Plaintiff claims that Defendants were deliberately indifferent to his serious medical needs in violation of the Eighth Amendment. "[T]o maintain an Eighth Amendment claim based on prison medical treatment, an inmate must show 'deliberate indifference to serious medical needs.'" Jett v. Penner, 439 F.3d 1091, 1096 (9th Cir. 2006) (quoting Estelle v. Gamble, 429 U.S. 97, 106 (1976)). The two prong test for deliberate indifference requires the plaintiff to show (1) "'a serious medical need' by demonstrating that 'failure to treat a prisoner's condition could result in further significant injury or the unnecessary and wanton infliction of pain,'" and (2) "the defendant's response to the need was deliberately indifferent." Jett, 439 F.3d at 1096 (quoting McGuckin v. Smith, 974 F.2d 1050, 1059 (9th Cir. 1991)), (overruled on other grounds by WMX Techs., Inc. v. Miller, 104 F.3d 1133 (9th Cir. 1997)) (quoting Estelle, 429 U.S. at 104). Deliberate indifference is shown by "a purposeful act or failure to respond to a prisoner's pain or possible medical need, and harm caused by the indifference." Jett, 439 F.3d at 1096 (citing McGuckin, 974 F.2d at 1060). In order to state a claim for violation of the Eighth Amendment, a plaintiff must allege sufficient facts to support a claim that the named defendants "[knew] of and disregard[ed] an excessive risk to [plaintiff's] health ...." Farmer v. Brennan, 511 U.S. 825, 837 (1994).

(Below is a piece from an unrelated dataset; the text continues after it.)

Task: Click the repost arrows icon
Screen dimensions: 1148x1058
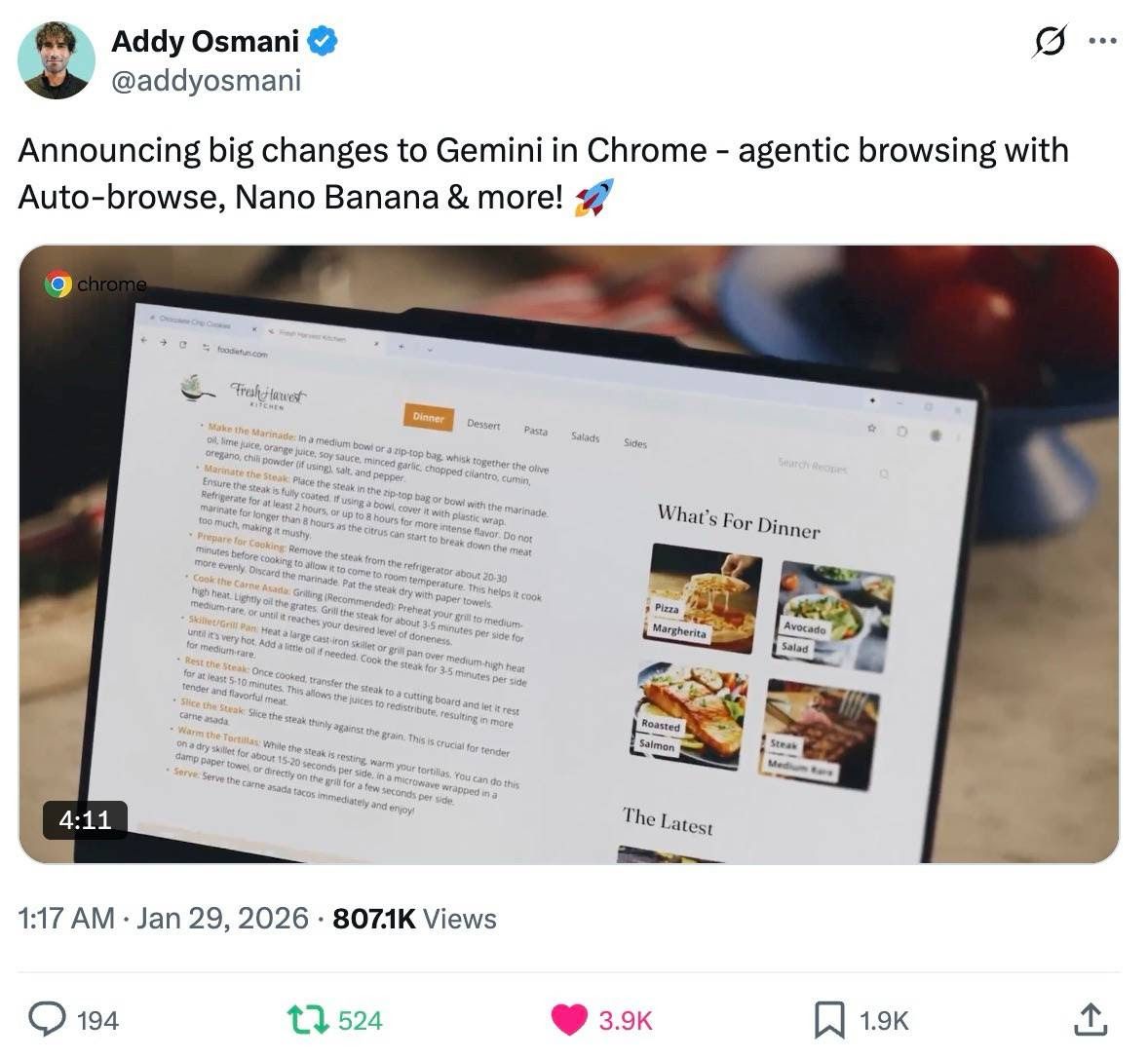Action: point(309,1020)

In applying this standard, the Ninth Circuit has held that before it can be said that a prisoner's civil rights have been abridged, "the indifference to his medical needs must be substantial. Mere 'indifference,' 'negligence,' or 'medical malpractice' will not support this cause of action." Broughton v. Cutter Laboratories, 622 F.2d 458, 460 (9th Cir. 1980) (citing Estelle, 429 U.S. at 105--06). A defendant acts with deliberate indifference when he knowingly fails to respond to a serious medical need, thereby inflicting harm on the plaintiff. Farmer, 511 U.S. 825 at 837-42. Even gross negligence is insufficient to establish deliberate indifference to serious medical needs. See Wood v. Housewright, 900 F.2d 1332, 1334 (9th Cir. 1990).

Also, "a difference of opinion between a prisoner-patient and prison medical authorities regarding treatment does not give rise to a [Section] 1983 claim." Franklin v. Oregon, 662 F.2d 1337, 1344 (9th Cir. 1981). To prevail, Plaintiff "must show that the course of treatment the doctors chose was medically unacceptable under the circumstances ... and ... that they chose this course in conscious disregard of an excessive risk to plaintiff's health." Jackson v. McIntosh, 90 F.3d 330, 332 (9th Cir.1986). A prisoner's mere disagreement with diagnosis or treatment does not support a claim of deliberate indifference. Sanchez v. Veld, 891 F.2d 240, 242 (9th Cir. 1989).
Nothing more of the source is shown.